After almost 12 hours of testimony Monday, a preliminary injunction on whether to allow the Housing Opportunities Commission to sell land in Bethesda that was a former Black cemetery will continue Friday.
Judge Karla Smith of Montgomery County Circuit Court scheduled closing arguments for late Friday afternoon on whether the HOC’s proposed sale of Westwood Tower Apartments may proceed.
The HOC wants to sell the apartment complex on Westbard Avenue to Charger Ventures LLC for about $50 million. However, the Bethesda African Cemetery Coalition filed suit to halt the sale, because they believe their ancestors were buried on part of that land.
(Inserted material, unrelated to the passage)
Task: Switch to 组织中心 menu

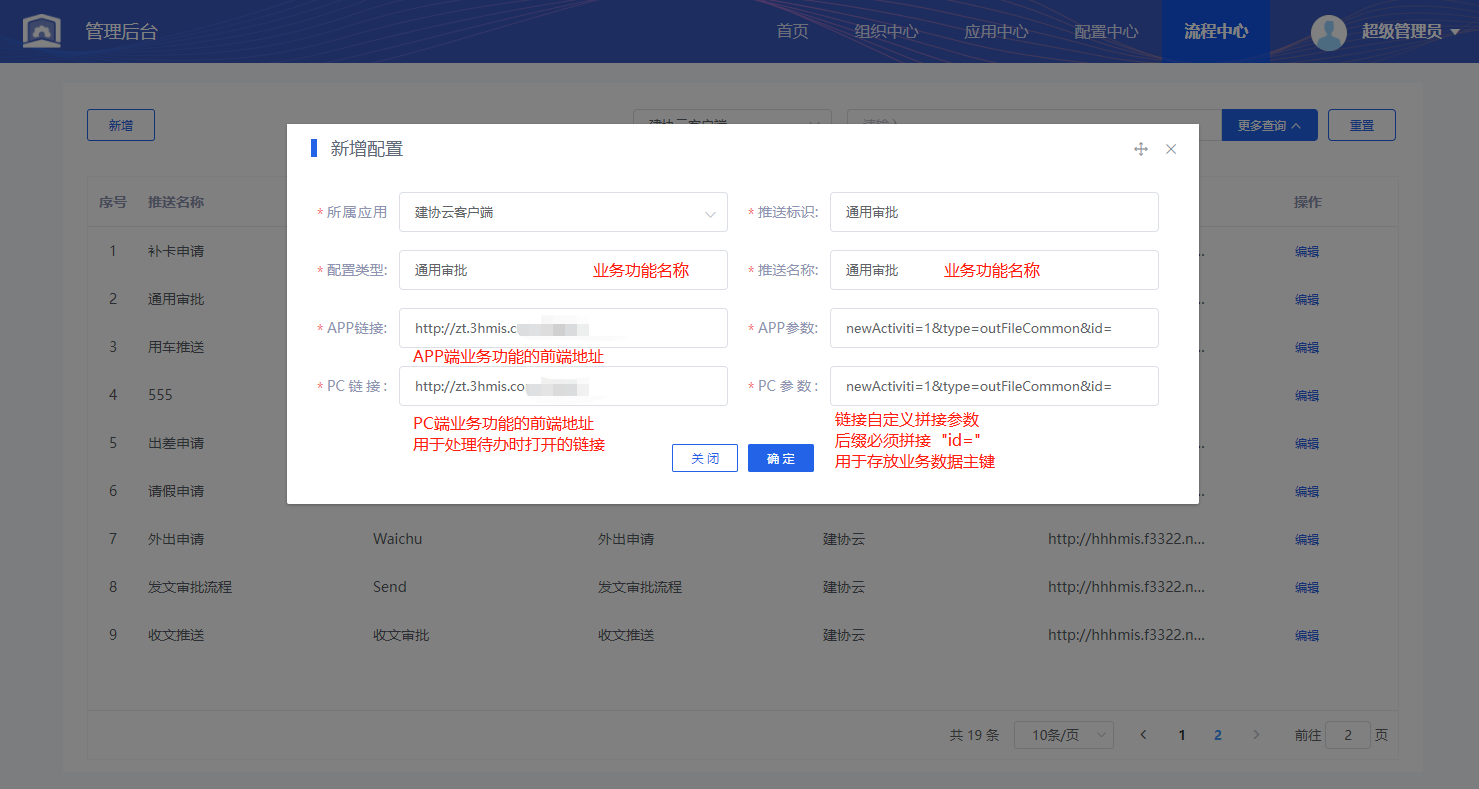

Coalition members have been fighting for several years to have the site memorialized.
Harvey Matthews, who was born in 1944, gave an emotional description of his youth where he grew up along River Road. He played in that cemetery, because Blacks were not allowed to use the public parks at that time. The Macedonia Baptist Church on River Road was, and continues to be, the center of his life. That church, “is the last thing from the Black community that is still there,” according to Matthews.
“I know there was a cemetery there,” he said, adding that he and his cousins played hide and seek and would cut across the cemetery to walk to and from school.
The Black community at that time consisted of about 55 homes around River Road with 205 residents, he estimated.
When he got older, he had a part time job nearby in the late 1960s and had a direct view as bulldozers and other large vehicles leveled the land for the Westwood Tower Apartments, including the area in which about 200 tall gravestones were located, Matthews said.
During construction, “They were finding body parts – arms, legs,” he said. When a body part was located, a loud whistle blew and all work stopped, Matthews recalled. Then the body parts were placed in a burlap bag and taken to Seneca Creek for disposal, he testified.
If anyone were to dig in that area now, Matthews said he believed “body parts will jump up at you like popcorn.”
Stopping the land sale is important to Matthews. “I have to speak on behalf of loved ones who’ve gone to the Lord,” he said. “The ones who are left in the land of the living can speak.” He vowed to continue speaking out. “Until the last breath that I breathe, I will be fighting for justice with the coalition.”
Also testifying was Lyle Torp of Silver Spring, the managing director of the Ottery Group, which conducted an archaeological study of the parcel of land in 2017 for the Montgomery County Planning Board.
“There is no doubt there’s a cemetery on that property,” he said. Torp also testified that he thought it was “unlikely” that all the buried bodies had been exhumed when the apartment complex was constructed.
Also testifying Monday were Nanette Hunter, a great-grand niece of someone who was buried in the cemetery; Rev. Segun Adebayo, Pastor of Macedonia Baptist Church and Kayrine V. Brown, HOC acting secretary-treasurer and executive director.